I have a trail version of data robot. I have the following questions.
1)After building model in DataRobot, can I convert into either pmml or pickle an score it externally ?
2)How to create the final features used by the final model if I need to score the model externally ?
3)I did read about DataRobot prime where you can download the model as jar file. How do I do that using the trial version ?
Thanks,
PK
Hi PK,
I've responded to your comment touching all of these topics similarly in your other thread here:
Thanks for the response!
I have further few questions.
1)Can I prevent autofeature creation while creating models in Data Robot ? ie use features as it is and not create extra new features as part of feature engineering
2)How do I run single model instead of automl.Say I want to run a xgboost and not any other model. How do I do that ? Is it possible ?
3)Do you have examples of java jar files as part of model export. Can you please give me any examples of documents regarding this ?
4)Regarding scoring again ie "Standalone scoring engine" as in DataRobot document wiki, Can you please point or give me an example ?
5)Regarding scoring again ie "Spark scoring as in DataRobot document wiki, Can you please point or give me an example ?
What are the differences between 3,4,5 ? We are trying to understand DataRobot and this will help us understanding this more.
Regards,
PK
No problem PK.
Thanks!!
I have few follow up questions
1)Regarding downloading the model as a jar file and scoring outside , if the a particular feature
was created while creating the model using automatic feature creation say feature1= feature2*sqrt(feature3) ,
would this new feature be created automatically when using the jar file while scoring ?
2)Can you please give an example of python scoring too or point ot some documentation on this ?
3)Were any performance issues noted when using java jar files ? This is because when we use blended models or ensembles then
would not jar file size increase ?What's the maximum size of the jar file that would be created ?
We are looking and evaluating Data Robot and trying to understand its nuances and hence these questions .
Regards,
PK
It might be worthwhile setting up a call with your team and one of our account teams to better understand your needs and how we can partner up to solve them together.
Thanks for the replies.
I have one more question regarding the features created by Datarobot automated feature engineering.
If I need to know how features are constructed say just for example: feat1= feat2*(feat3) . Then How would I access this information as I might need to document this as part of regulatory and mandatory requirements. I will need to document the feature construct or the formulae.
Thanks
PK
Hi PK -
DataRobot shows blueprints of what is going on within the data prep and training/scoring pipeline for a DataRobot model. If features are created using some of the more advanced feature discovery methods inside DataRobot, for example, aggregates derived from joining multiple tables, the lineage of those features is available to see as well.
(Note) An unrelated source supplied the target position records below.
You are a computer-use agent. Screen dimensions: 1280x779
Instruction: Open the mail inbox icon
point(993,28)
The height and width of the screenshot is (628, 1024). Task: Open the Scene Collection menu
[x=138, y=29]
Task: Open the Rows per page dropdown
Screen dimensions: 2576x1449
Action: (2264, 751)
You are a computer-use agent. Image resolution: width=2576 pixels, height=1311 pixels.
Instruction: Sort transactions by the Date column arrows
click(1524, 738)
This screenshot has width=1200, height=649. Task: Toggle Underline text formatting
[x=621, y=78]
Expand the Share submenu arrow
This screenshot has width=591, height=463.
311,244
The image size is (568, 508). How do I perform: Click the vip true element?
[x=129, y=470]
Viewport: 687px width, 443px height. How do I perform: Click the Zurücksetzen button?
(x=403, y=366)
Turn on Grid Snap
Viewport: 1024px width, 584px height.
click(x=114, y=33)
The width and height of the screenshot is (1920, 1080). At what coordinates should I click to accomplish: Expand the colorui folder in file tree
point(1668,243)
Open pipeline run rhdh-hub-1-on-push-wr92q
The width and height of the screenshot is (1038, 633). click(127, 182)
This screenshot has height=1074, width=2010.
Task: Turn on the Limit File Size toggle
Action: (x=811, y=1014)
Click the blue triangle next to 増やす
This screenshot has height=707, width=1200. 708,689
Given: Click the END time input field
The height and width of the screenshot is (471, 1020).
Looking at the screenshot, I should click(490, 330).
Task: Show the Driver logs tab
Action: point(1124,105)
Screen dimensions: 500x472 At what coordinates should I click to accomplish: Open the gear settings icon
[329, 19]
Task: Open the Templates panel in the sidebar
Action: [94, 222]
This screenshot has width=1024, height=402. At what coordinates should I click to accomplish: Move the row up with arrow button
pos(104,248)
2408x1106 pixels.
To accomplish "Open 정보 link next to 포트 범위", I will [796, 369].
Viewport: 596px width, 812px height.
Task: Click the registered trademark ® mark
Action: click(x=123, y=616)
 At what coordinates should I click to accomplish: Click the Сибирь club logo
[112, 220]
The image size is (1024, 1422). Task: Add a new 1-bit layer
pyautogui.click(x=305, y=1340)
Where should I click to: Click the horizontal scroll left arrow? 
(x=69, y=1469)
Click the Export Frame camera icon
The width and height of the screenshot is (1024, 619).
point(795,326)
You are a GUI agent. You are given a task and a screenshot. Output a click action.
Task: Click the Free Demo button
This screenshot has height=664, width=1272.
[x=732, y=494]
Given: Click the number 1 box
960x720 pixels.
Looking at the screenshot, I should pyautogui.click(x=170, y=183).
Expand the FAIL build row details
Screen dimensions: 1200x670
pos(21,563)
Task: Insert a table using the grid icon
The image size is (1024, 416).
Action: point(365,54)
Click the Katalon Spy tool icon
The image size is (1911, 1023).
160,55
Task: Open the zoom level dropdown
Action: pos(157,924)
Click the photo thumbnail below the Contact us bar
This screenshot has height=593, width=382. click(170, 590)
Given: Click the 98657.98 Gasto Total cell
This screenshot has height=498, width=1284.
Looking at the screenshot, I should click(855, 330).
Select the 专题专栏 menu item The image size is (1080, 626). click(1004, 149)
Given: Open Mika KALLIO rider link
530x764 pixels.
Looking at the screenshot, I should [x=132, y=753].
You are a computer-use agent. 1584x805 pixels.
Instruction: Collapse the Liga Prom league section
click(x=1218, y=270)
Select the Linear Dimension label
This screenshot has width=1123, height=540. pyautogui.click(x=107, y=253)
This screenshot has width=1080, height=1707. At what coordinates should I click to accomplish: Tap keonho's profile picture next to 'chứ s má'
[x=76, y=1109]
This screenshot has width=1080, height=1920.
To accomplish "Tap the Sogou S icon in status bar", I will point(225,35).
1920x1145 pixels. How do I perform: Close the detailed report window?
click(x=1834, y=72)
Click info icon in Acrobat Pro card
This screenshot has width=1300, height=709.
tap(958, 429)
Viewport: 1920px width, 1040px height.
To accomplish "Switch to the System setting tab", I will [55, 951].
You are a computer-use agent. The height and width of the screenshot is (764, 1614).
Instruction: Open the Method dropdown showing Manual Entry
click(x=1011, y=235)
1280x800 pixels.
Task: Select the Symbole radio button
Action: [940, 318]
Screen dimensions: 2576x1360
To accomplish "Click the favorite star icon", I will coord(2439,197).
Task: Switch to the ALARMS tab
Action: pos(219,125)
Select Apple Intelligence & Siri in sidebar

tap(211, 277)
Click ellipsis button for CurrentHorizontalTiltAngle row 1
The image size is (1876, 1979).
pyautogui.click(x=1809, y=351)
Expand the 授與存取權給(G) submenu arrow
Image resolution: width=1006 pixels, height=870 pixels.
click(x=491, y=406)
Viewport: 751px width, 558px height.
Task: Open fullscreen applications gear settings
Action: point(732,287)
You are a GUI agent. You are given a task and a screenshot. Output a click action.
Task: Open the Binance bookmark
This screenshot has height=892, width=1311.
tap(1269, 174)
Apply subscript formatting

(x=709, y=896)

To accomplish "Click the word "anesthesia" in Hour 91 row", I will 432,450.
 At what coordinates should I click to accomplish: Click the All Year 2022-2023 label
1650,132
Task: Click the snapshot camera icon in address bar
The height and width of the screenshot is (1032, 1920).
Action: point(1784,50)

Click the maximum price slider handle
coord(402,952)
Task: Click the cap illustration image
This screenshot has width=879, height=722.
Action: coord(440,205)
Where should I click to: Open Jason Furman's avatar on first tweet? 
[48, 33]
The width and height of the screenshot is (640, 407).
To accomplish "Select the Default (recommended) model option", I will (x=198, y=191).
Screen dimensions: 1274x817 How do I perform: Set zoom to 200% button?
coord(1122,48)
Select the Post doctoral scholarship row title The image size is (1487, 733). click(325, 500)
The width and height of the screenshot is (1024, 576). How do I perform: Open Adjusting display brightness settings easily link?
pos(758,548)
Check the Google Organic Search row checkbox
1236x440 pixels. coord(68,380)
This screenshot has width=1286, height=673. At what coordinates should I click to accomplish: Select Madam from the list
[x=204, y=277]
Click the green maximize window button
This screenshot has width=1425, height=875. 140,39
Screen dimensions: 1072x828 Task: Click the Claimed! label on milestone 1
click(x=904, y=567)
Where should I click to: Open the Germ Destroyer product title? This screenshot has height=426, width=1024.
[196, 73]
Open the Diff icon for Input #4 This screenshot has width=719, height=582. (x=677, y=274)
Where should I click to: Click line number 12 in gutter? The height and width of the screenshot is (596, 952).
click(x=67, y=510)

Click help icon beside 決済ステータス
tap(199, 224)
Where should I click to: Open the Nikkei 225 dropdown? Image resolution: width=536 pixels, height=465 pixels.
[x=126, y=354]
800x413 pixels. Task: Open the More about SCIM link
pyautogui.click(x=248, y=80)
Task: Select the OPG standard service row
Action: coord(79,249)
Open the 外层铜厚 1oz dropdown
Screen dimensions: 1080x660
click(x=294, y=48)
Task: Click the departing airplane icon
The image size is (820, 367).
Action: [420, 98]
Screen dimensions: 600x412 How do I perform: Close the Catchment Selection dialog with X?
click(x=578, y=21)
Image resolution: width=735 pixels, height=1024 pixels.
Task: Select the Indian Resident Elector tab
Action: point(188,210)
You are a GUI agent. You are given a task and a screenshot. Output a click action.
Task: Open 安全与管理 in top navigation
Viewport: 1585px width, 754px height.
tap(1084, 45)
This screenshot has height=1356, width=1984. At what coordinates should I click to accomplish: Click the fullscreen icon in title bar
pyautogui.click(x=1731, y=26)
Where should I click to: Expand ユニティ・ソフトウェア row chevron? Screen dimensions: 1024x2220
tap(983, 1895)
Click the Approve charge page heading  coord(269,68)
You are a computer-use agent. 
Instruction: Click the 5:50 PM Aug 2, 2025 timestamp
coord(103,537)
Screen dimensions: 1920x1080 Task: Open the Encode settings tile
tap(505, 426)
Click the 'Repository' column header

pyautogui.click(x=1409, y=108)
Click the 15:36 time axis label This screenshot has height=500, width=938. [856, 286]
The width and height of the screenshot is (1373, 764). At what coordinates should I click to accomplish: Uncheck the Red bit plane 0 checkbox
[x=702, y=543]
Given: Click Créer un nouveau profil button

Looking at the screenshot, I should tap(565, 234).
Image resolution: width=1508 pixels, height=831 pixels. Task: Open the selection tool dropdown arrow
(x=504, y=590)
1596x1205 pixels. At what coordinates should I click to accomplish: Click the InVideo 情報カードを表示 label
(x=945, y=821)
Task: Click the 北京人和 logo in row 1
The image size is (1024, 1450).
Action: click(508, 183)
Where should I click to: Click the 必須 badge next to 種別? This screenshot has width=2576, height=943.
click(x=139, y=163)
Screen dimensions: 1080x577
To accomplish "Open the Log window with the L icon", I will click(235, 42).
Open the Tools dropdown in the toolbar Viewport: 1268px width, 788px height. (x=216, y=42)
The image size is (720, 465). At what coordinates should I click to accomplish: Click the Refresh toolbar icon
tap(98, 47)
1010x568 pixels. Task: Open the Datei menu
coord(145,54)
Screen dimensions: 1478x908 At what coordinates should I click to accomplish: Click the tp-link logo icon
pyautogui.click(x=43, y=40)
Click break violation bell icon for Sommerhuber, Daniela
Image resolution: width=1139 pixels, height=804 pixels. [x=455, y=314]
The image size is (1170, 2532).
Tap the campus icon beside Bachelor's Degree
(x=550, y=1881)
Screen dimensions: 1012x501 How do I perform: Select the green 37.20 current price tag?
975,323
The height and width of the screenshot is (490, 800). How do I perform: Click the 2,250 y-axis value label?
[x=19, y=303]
As far as documents and regulatory requirements, for each model inside DataRobot, you can create compliance documentation. This documentation can be templated as well, so you can construct a specific template for DataRobot to populate per your reporting needs as well. There isn't a sample on the community of a compliance document, although you can see the blueprints and the doc is referenced in this article as well. https://community.datarobot.com/t5/resources/describing-and-evaluating-models/ta-p/1491
Thanks once again.
But would blueprint give me the level of details like say for feat1 if feat1 is constructed as feat1= feat2*(feat3) ?Would it display this formulae as feat2*(feat3) ?
Regards,
PK
The blueprint would tell you things like one hot encoding was used or missing values were imputed, with links to documentation as to how. Leveraging automated feature discovery, where we might have the sum(last 7 days of sales) is shown in a feature lineage graph; which dataset(s) were used and how the data was used to construct the feature.